CHE strangle positions are structurally neutral / high-volatility (long premium, OTM); the modeled P&L assumes European-style exercise at expiration and ignores early assignment, transaction costs, dividends paid before expiry on the stock leg (when present), and the bid-ask spread on the listed chain. CHE positions also carry Healthcare sector concentration risk; news flow inside the sector (peer earnings, regulatory shifts, supply-chain headlines) can move CHE alongside the broader basket even when CHE-specific fundamentals are unchanged. Always rebuild the position from current CHE chain quotes before placing a trade.
Frequently asked questions
- What is a strangle on CHE?
- A strangle on CHE is the strangle strategy applied to CHE (stock). The strategy is structurally neutral / high-volatility (long premium, OTM): A long strangle buys an OTM call and an OTM put at offset strikes, cheaper than a straddle but requiring a larger underlying move to profit since both wings start out-of-the-money.
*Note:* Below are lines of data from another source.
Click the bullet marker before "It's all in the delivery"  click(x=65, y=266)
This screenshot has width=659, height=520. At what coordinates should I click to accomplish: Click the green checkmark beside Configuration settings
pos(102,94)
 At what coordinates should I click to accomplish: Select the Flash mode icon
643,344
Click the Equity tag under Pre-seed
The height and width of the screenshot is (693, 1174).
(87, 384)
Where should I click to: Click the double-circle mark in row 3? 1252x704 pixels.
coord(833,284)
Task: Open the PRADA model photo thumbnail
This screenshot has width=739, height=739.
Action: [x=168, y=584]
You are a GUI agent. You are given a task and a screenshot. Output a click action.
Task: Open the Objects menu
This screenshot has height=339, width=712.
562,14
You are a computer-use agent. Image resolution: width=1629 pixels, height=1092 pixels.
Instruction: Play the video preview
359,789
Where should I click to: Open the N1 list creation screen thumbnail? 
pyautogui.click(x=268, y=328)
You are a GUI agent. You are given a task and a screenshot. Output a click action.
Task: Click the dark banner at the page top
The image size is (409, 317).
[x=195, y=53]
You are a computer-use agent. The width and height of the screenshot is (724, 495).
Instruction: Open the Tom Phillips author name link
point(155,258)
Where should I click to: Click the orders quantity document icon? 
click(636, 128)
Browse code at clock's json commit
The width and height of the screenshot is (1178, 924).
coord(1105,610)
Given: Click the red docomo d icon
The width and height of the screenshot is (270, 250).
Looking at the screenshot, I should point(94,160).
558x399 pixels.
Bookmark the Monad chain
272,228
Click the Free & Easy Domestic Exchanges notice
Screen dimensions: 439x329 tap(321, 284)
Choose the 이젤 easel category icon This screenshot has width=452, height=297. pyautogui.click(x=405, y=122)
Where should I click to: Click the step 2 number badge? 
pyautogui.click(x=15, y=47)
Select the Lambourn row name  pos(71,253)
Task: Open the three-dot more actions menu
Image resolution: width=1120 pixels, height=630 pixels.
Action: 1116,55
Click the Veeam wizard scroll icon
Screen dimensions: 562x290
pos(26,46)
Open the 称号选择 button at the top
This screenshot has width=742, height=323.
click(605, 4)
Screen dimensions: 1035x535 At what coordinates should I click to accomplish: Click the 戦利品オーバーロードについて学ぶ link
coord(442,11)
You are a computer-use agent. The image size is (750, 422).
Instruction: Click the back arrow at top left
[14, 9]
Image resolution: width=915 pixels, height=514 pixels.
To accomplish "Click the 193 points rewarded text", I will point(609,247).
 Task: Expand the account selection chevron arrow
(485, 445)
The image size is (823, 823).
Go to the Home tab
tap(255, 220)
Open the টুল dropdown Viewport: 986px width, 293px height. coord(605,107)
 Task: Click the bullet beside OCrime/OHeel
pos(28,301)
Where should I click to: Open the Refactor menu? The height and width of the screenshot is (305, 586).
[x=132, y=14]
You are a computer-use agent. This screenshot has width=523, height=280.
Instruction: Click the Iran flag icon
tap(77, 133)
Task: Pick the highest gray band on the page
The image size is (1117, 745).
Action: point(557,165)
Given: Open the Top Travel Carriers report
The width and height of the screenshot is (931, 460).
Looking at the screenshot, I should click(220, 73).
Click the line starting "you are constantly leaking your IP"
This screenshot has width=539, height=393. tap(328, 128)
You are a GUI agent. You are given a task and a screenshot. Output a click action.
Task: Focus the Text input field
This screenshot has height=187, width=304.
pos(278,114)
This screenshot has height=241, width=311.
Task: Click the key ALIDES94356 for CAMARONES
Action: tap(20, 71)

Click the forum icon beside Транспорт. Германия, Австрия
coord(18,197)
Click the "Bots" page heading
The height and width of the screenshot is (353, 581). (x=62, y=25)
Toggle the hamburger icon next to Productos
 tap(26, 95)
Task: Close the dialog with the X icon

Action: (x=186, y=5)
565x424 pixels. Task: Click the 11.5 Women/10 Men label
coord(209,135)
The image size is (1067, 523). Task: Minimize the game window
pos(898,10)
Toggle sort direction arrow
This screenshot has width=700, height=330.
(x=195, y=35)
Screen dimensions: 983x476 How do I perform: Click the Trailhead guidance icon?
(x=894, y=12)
With CHE stock trading near $434.70, the strikes shown on this page are snapped to the nearest listed CHE chain strike and the premiums come straight from the end-of-day bid/ask midpoint.
- How are CHE strangle max profit and max loss calculated?
- Upside max profit is unbounded; downside max profit is bounded at the put strike minus the combined debit (reached at zero). Max loss equals the combined debit times 100 (reached anywhere between the two OTM strikes). Two breakevens at call-strike plus debit and put-strike minus debit. For the CHE strangle priced from the end-of-day chain at a 30-day expiry (ATM IV 23.90%), the computed maximum profit is unbounded per contract and the computed maximum loss is -$870.00 per contract. Live intraday quotes will differ as the chain moves through the trading session.
- What is the breakeven for a CHE strangle?
- The breakeven for the CHE strangle priced on this page is roughly $401.30 and $468.70 at expiration, derived from end-of-day chain premiums. Breakeven is the underlying price at which the strategy's P&L crosses zero ignoring transaction costs and assignment risk. The current CHE market-implied 1-standard-deviation expected move is approximately 6.85%; if the move sits well outside the breakeven distance, the structure's risk-reward becomes correspondingly tighter.
- When should you consider a strangle on CHE?
- Strangles on CHE are the cheaper cousin of the straddle - traders use them when they want a large directional move but are willing to give up the inner-strike sensitivity in exchange for a lower up-front debit on the CHE chain.
- How does current CHE implied volatility affect this strangle?
- CHE ATM IV is at 23.90% with IV rank near 19.01%, which is on the low end of its 1-year range. Premium-buying structures (long call, long put, debit spreads) are relatively cheap in this regime; premium-selling structures collect less credit per unit risk.